But that’s not Dodd’s entire reputation.

Dodd was well known as Sen. Ted Kennedy’s (D-Mass.) wingman during the 1980s — The Almanac of American Politics described his “reputation as a party boy and a partner-in-nightlife-crime” of the former senator.

And that includes one rather serious allegation of sexual assault by Kennedy in which Dodd allegedly participated. The incident was initially reported in Penthouse and confirmed by GQ Magazine in a 1990 profile of Kennedy republished in 2016:

It is after midnight and Kennedy and Dodd are just finishing up a long dinner in a private room on the first floor of the restaurant’s annex. They are drunk. Their dates, two very young blondes, leave the table to go to the bathroom. (The dates are drunk too. ‘They’d always get their girls very, very drunk,” says a former Brasserie waitress.) Betty Loh, who served the foursome, also leaves the room. Raymond Campet, the co-owner of La Brasserie, tells Gaviglio the senators want to see her.

As Gaviglio enters the room, the six-foot-two, 225-plus-pound Kennedy grabs the five-foot-three, 103-pound waitress and throws her on the table. She lands on her back, scattering crystal, plates and cutlery and the lit candles. Several glasses and a crystal candlestick are broken. Kennedy then picks her up from the table and throws her on Dodd, who is sprawled in a chair. With Gaviglio on Dodd’s lap, Kennedy jumps on top and begins rubbing his genital area against hers, supporting his weight on the arms of the chair. As he is doing this, Loh enters the room. She and Gaviglio both scream, drawing one or two dishwashers. Startled, Kennedy leaps up. He laughs. Bruised, shaken and angry over what she considered a sexual assault, Gaviglio runs from the room.

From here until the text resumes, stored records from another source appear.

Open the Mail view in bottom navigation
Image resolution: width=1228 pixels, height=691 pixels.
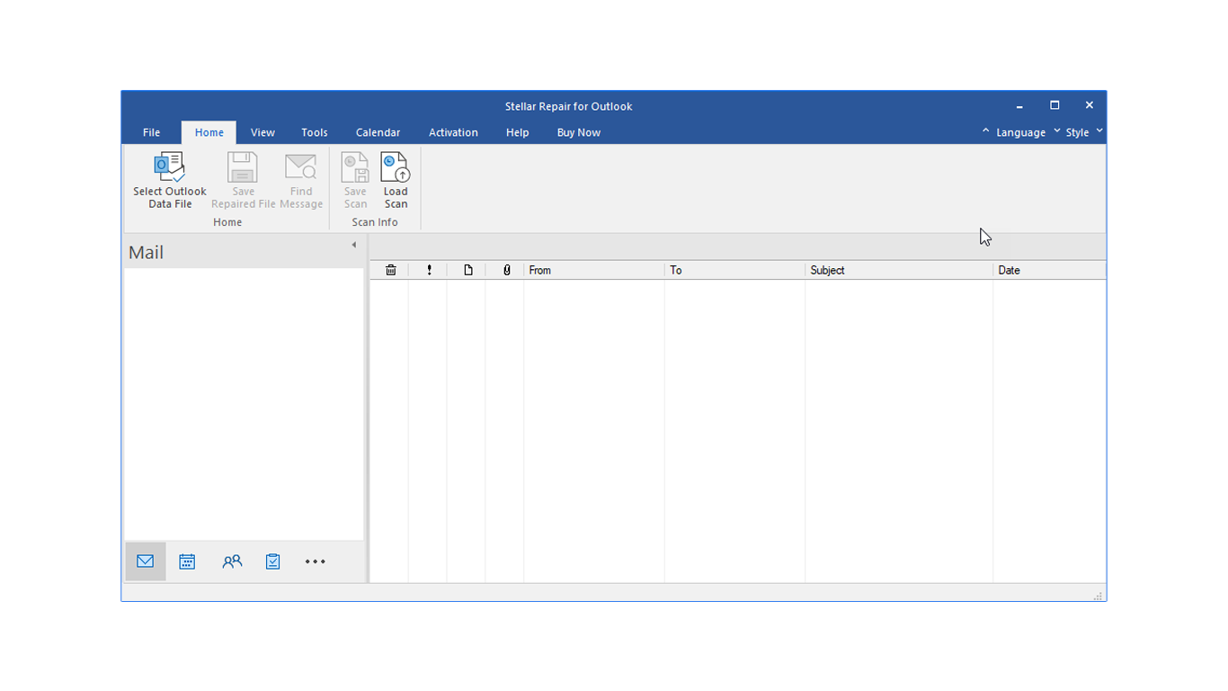coord(146,561)
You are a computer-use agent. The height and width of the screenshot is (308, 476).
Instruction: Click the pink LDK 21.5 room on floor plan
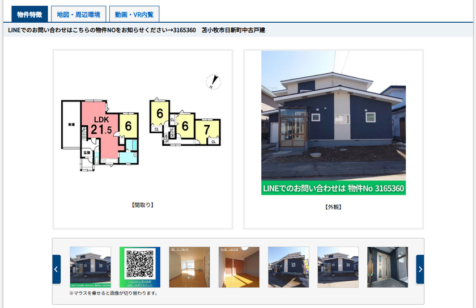pos(100,128)
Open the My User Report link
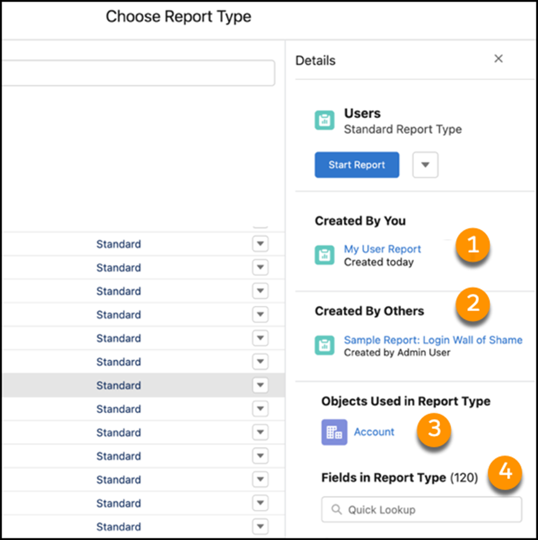The height and width of the screenshot is (540, 538). tap(382, 249)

Kennedy, Dodd and their dates leave shortly thereafter, following a friendly argument between the senators over the check.

The story continues:

According to Loh, Kennedy “was sort of leaning” on Gaviglio, “not really straddling but sort of off-balance so it was like he might have accidentally fallen…He was partially on and off…pushing himself off her to get up.” Dodd, she adds, “said ‘It’s not my fault.’ ” Kennedy said something similar and added, jokingly, “Makes you wonder about the leaders of this country.”

Dodd’s heavy-drinking bachelor lifestyle in the 1980s, before he remarried, is well documented. And it’s not like it would be unknown by Biden, who served with both Dodd and Kennedy for decades. A 1983 Washington Post profile described him as a man who “likes the company of women, and has spent long, raucous nights in the bars of Washington and Martha’s Vineyard.

Dodd also briefly dated Carrie Fisher, who described one boozy evening with Kennedy and Dodd where a drunk Kennedy asked her “So, do you think you’ll be having sex with Chris at the end of your date?” as Dodd looked at her with “an unusual grin hanging on his very flushed face,” Fisher wrote.

Biden’s choice of Dodd is particularly striking given his own recent campaign turmoil. Biden is facing his own accusation of sexual assault from Tara Reade, a former Biden staffer, who said last month that he assaulted and digitally penetrated her in a Capitol Hill hallway. Biden’s campaign has vehemently denied her allegation, though Biden himself hasn’t publicly commented.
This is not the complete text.